**Material provided**
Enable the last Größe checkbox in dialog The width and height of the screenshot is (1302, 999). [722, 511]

* * *

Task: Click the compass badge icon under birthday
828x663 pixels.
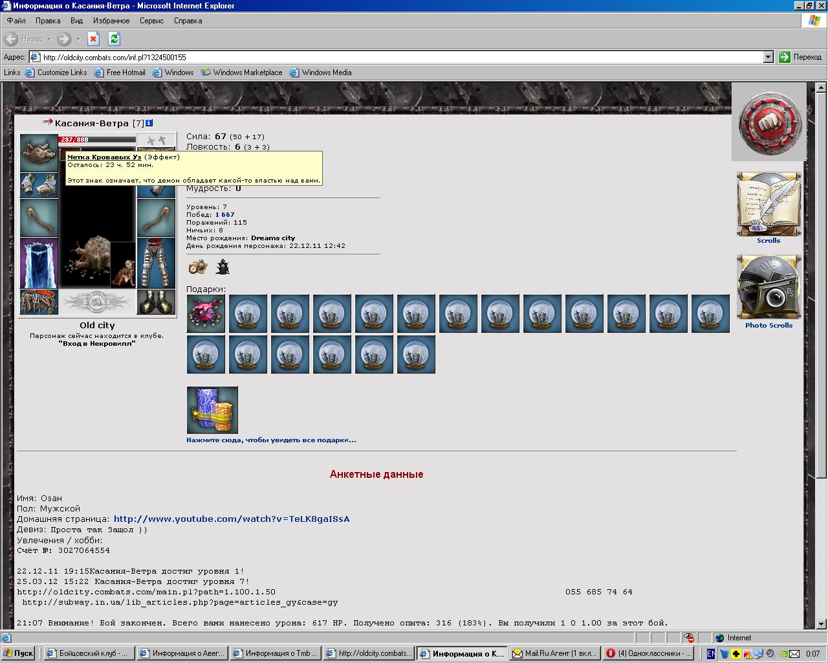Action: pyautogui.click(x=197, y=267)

...

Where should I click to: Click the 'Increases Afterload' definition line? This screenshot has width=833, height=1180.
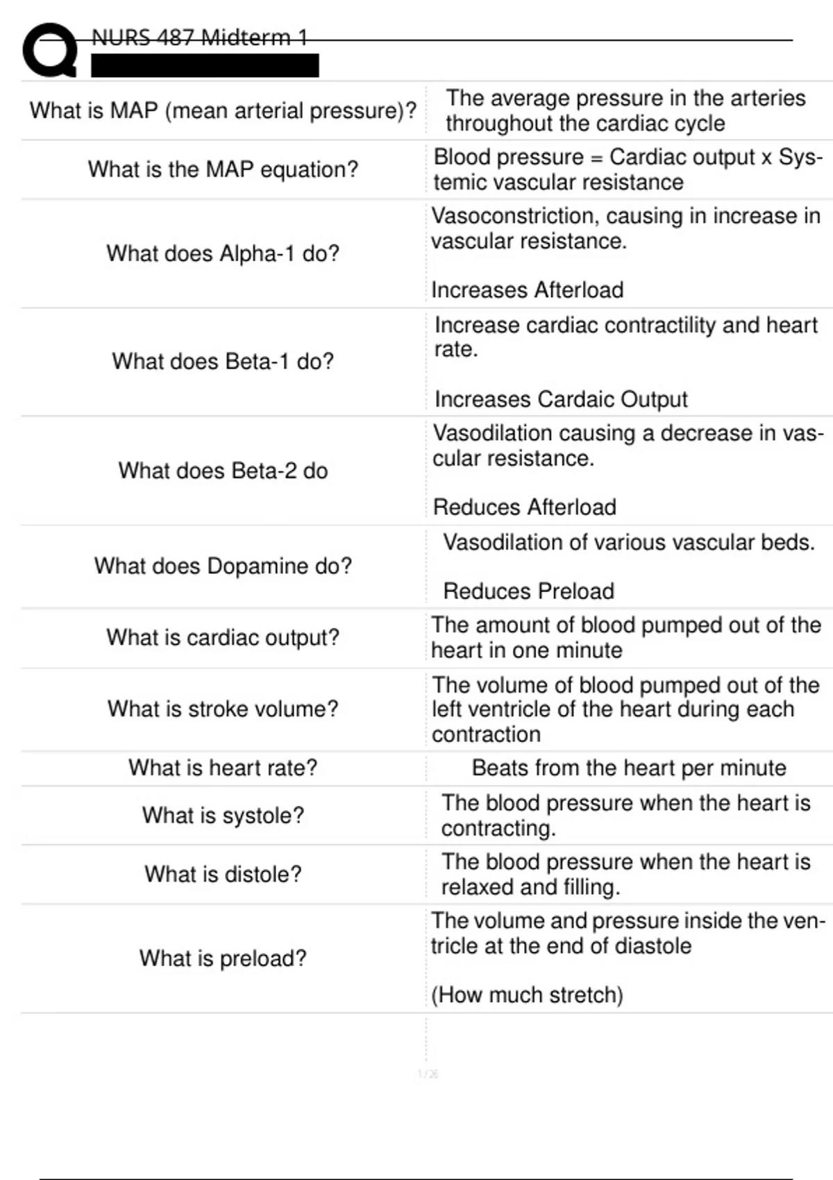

**Aim**
Copy the items from the line containing "Task: Click the" through the line containing "Action: pyautogui.click(x=197, y=267)", both lines included, without any change. Leave the pictures out of your answer.

**Solution below**
Task: Click the compass badge icon under birthday
828x663 pixels.
Action: pyautogui.click(x=197, y=267)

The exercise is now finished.